When I was fresh out of uni, I got asked to build a system to show recommendations to people based on a graph of connections between them. I tried to mentally think about these as a network of resistors, which led me to dimensionality reduction and from there to alternating least squares. Isomorphisms are fun like that: they can help you find techniques when you're stuck on something.
Yep! My problem at the time was that I didn't know I needed a matrix, or which operations would be helpful to perform on one, because I didn't know much about the problem I was trying to solve. I ran into a paper about using SVD on networks of resistors to simplify them, which pointed me in the right direction.
If you made the Piet painting from a substrate with constant resistivity, and put wires between each area, you would end up with a working circuit with all the calculated resistances. This then leads to the insight that it doesn't matter how you divide the painting up, its total resistance only depends on its overall size.
it's overall path length would be the total resistance of each part added together, but if you configure the network with different parallel elements it will change the total resistance of the circuit. for parallel R1,R2: Rt = 1/ (1/R1 + 1/R2)
But if the resistors are constrained to fill the area of the entire painting everything cancels out, reducing to: R = resistivity * (length of painting) / (width of painting * thickness of conducting paint).
An example: If you have N parallel resistors constrained to fill the painting, their width (and resistance) must go as 1/N. Plug into the formula you gave and the Ns cancel out, leaving Rt constant.
Fun fact: a rectangular sheet of resistor with a specific thickness and terminals at both sides has a resistance unit of: ohms per square.
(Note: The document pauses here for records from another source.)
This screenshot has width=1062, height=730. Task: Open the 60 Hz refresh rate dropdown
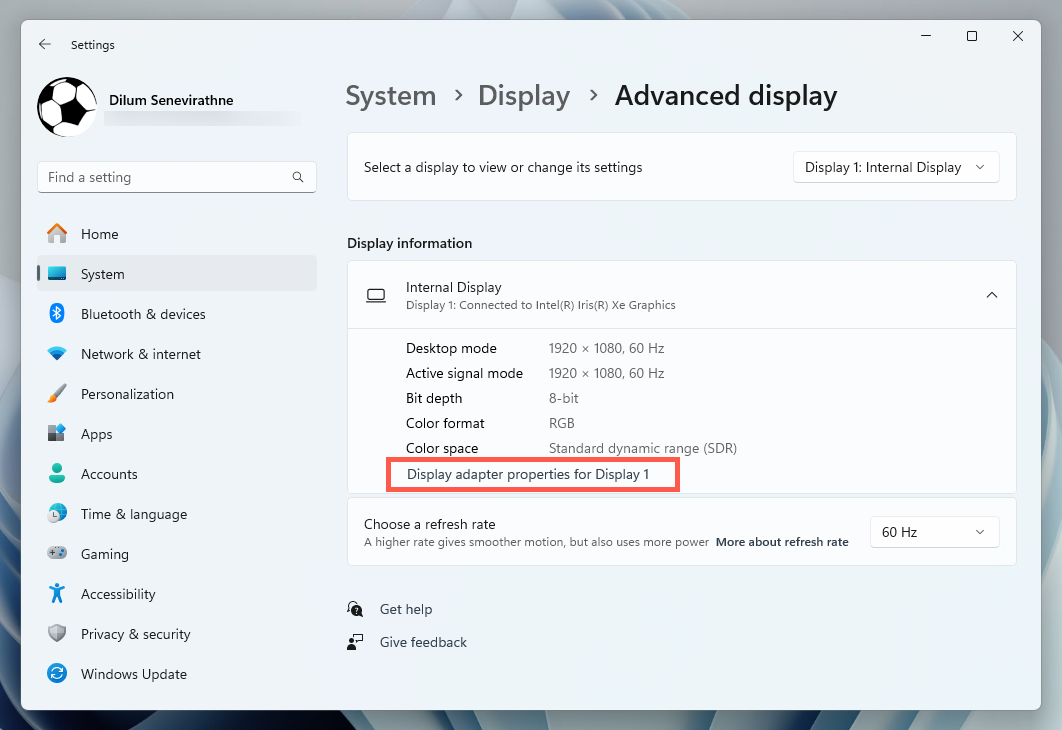(933, 532)
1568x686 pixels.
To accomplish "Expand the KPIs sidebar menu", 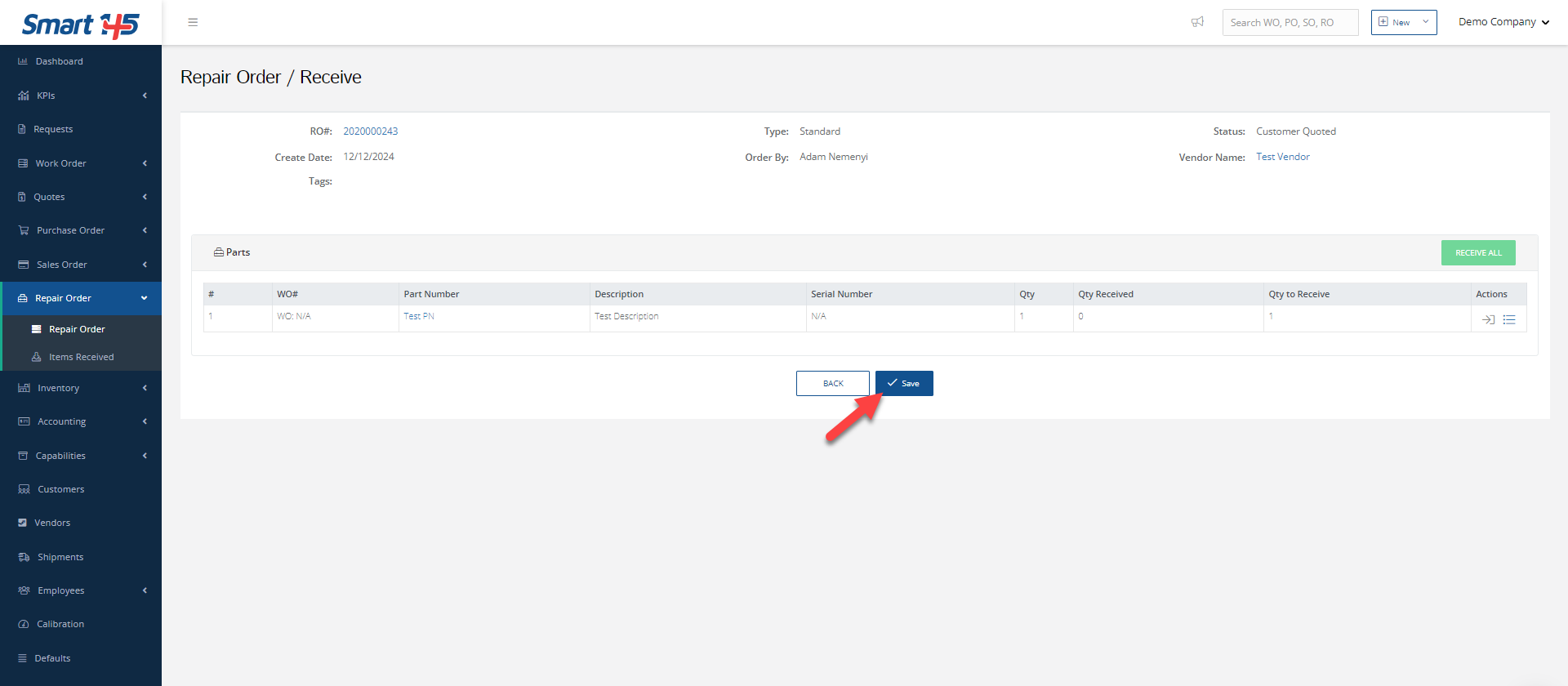I will click(x=80, y=96).
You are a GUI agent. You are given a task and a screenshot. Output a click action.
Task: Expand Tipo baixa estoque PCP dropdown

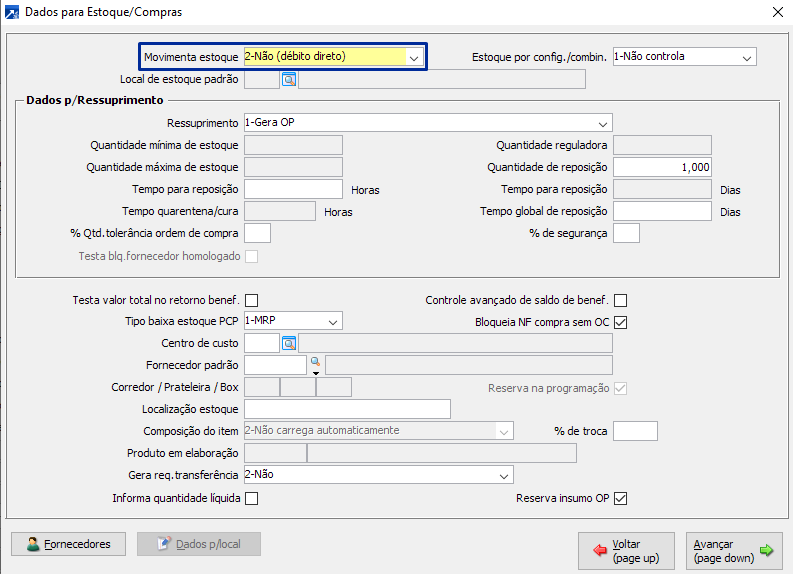(x=333, y=321)
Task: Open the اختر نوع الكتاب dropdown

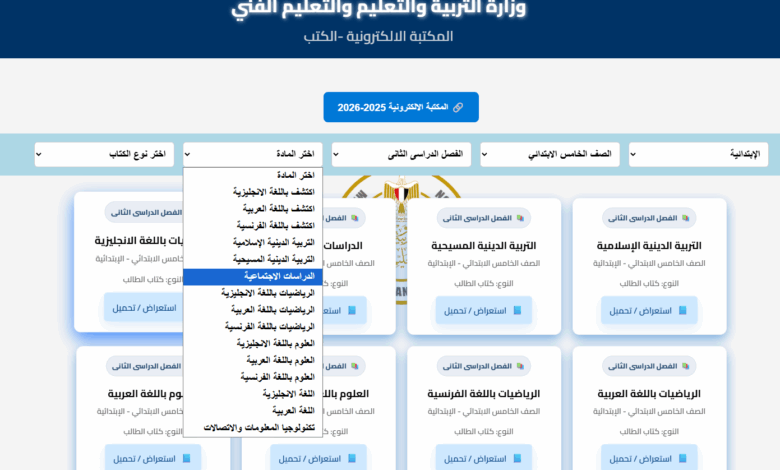Action: pos(104,154)
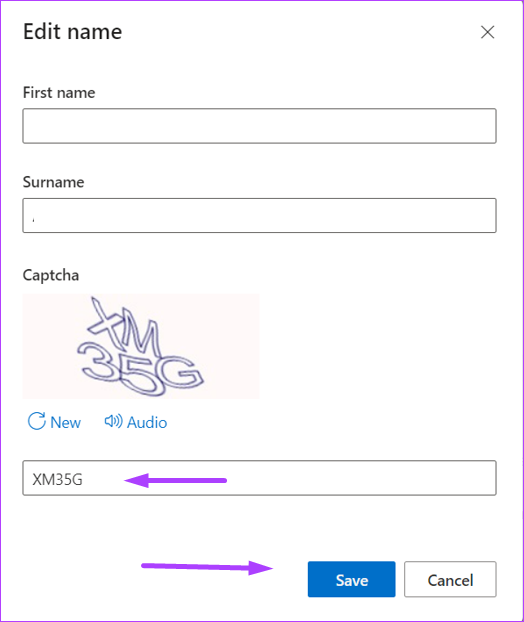Place cursor on the typed XM35G text
Screen dimensions: 524x622
[58, 480]
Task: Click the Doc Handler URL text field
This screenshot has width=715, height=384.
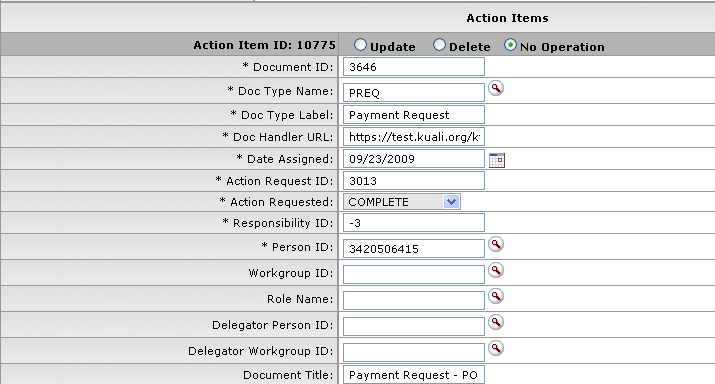Action: pos(414,137)
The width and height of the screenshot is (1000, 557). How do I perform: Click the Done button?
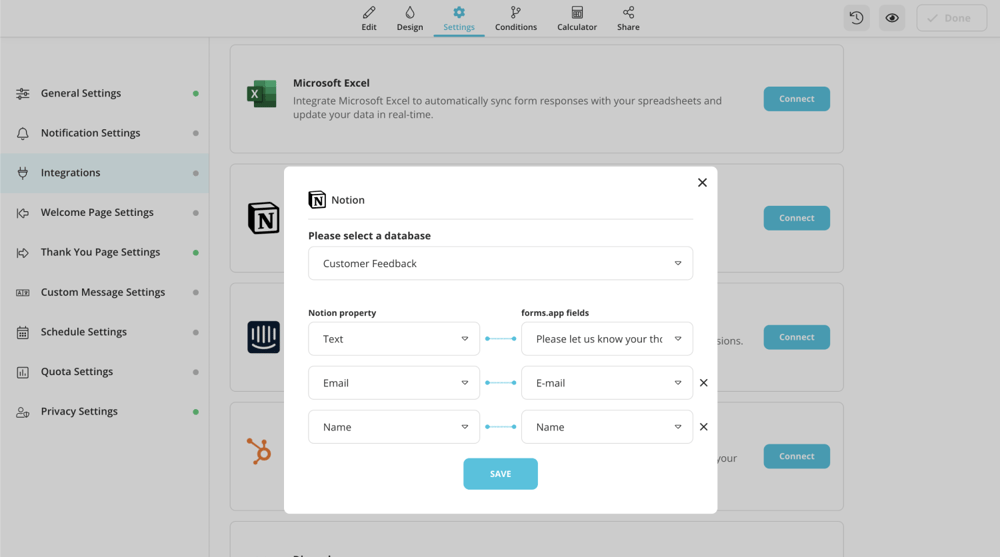point(951,18)
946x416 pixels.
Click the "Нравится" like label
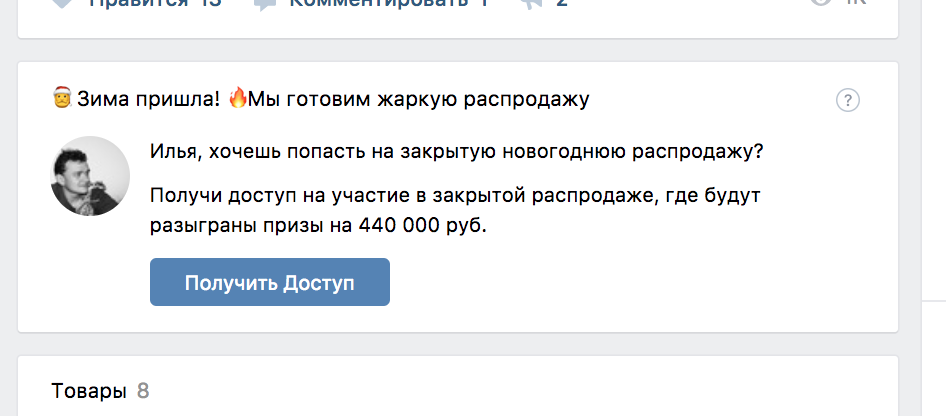(139, 3)
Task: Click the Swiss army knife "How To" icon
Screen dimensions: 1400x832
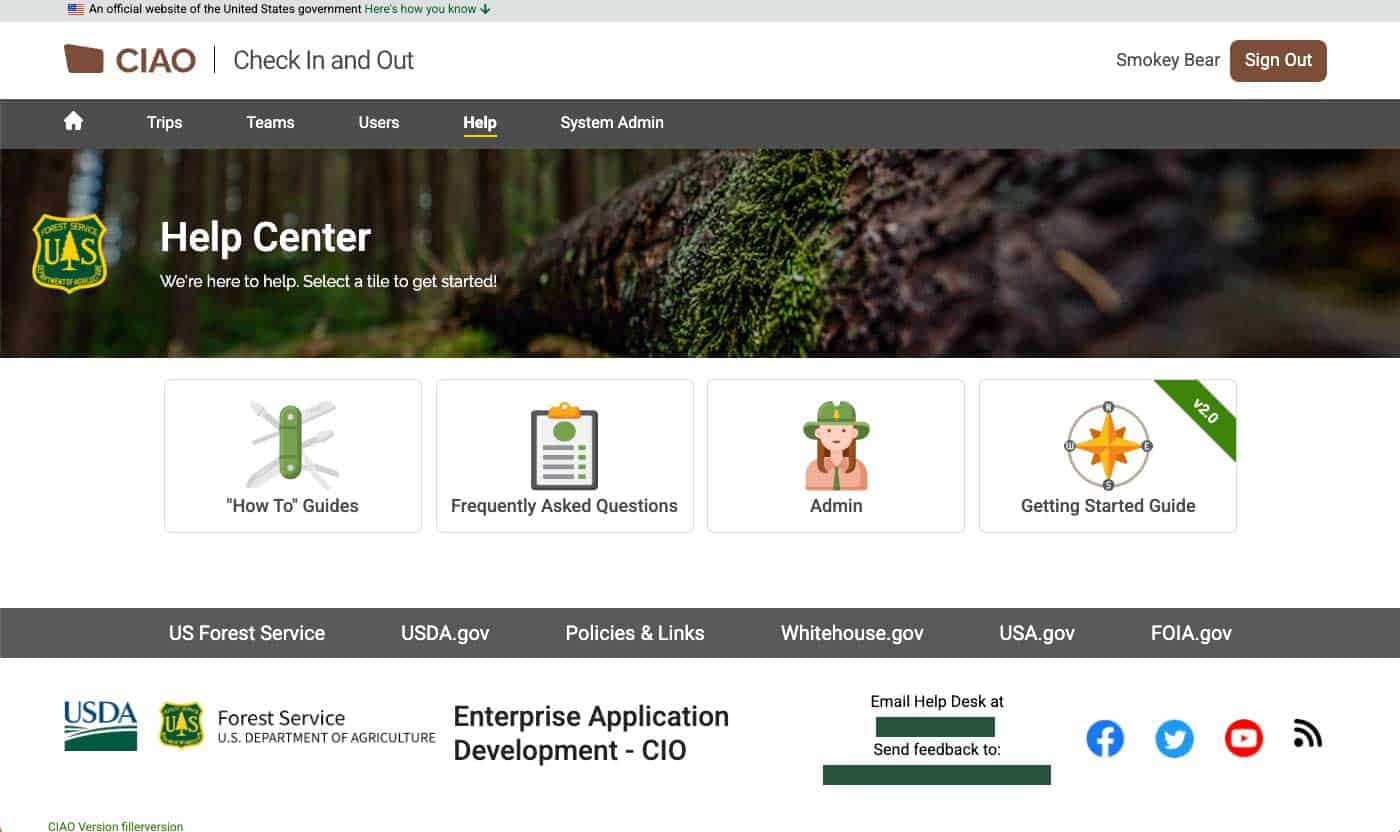Action: click(292, 444)
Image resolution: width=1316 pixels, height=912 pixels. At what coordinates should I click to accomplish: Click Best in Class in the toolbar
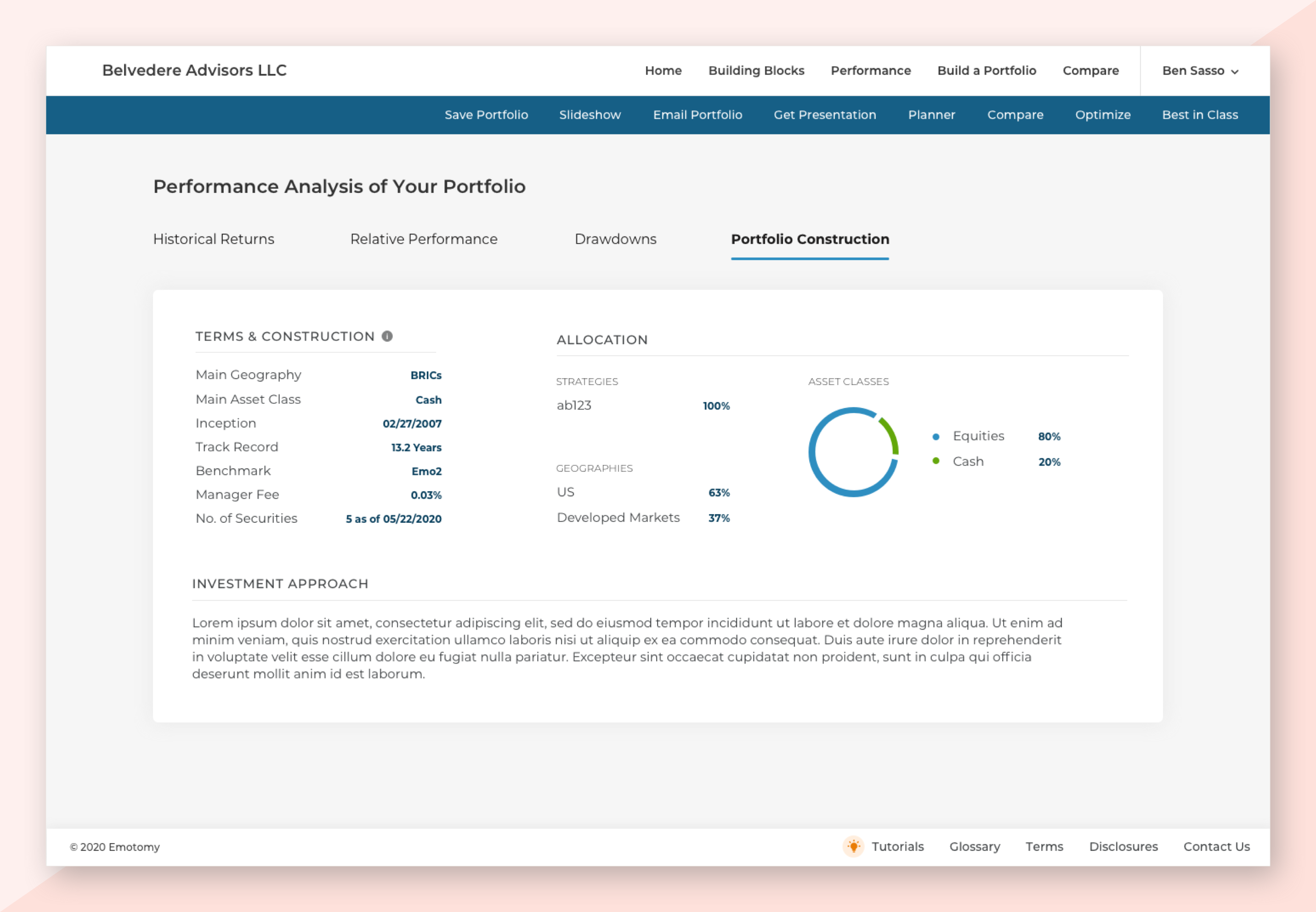(x=1199, y=115)
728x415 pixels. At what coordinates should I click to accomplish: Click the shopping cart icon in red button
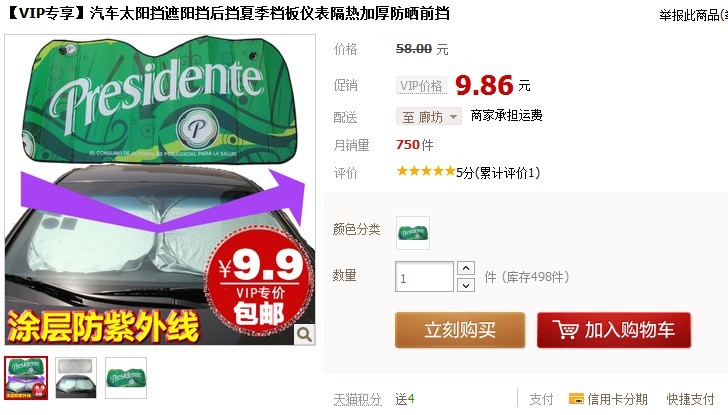565,330
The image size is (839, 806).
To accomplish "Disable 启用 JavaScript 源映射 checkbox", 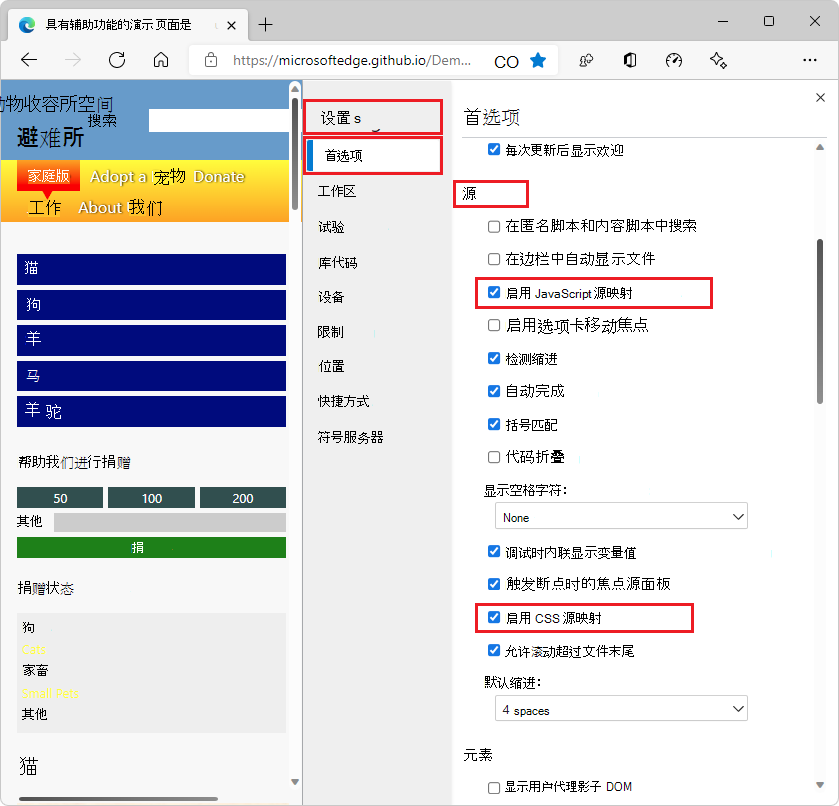I will click(x=493, y=293).
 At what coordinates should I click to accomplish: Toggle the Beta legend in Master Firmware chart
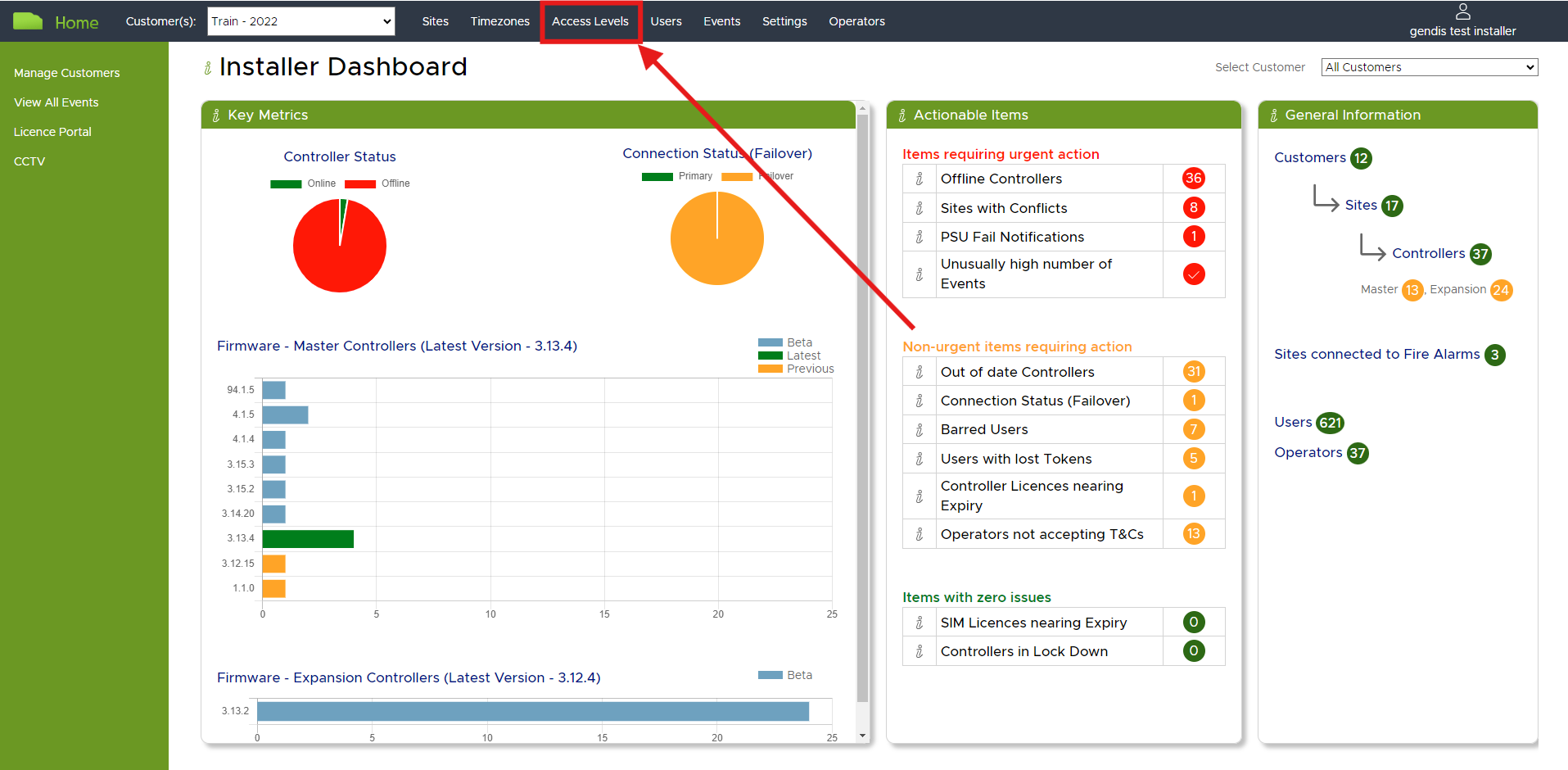point(784,342)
Not square meters, just square!
Ok, if the spatial concept of aspect ratio is the equivalent of electrical resistance, and given the analogy in the article of the painting and the resistor network, what is the equivalence of color then? Frequency?
It's not fundamentally related to anything because the choice of color is completely arbitrary. There are no rules that relate color to any configuration of lines unless you choose to impose arbitrary rules.
In the last drawing I noticed the person wrote 2.2k . This is weird for me, for resistors I usually write 2k2 and see others do the same - I also imagine the two red stripes already...
I write 2.2kΩ, but I'm used to seeing people just write "2.2k" on schematics (because obviously it isn't 2.2kH or 2.2kV, and also it's next to a resistor symbol).
I think the 2k2 thing is maybe one of those young whippersnapper things like nanofarads, or maybe a European thing. I grew up with 0.001μF capacitors, not 1nF capacitors.
Some physically smaller resistors are marked 2k2 instead of 2.2k, because this requires less space for the marking and it also avoids ambiguities that could happen when the decimal point is too small or erased and 2.2k could be misread as 22k.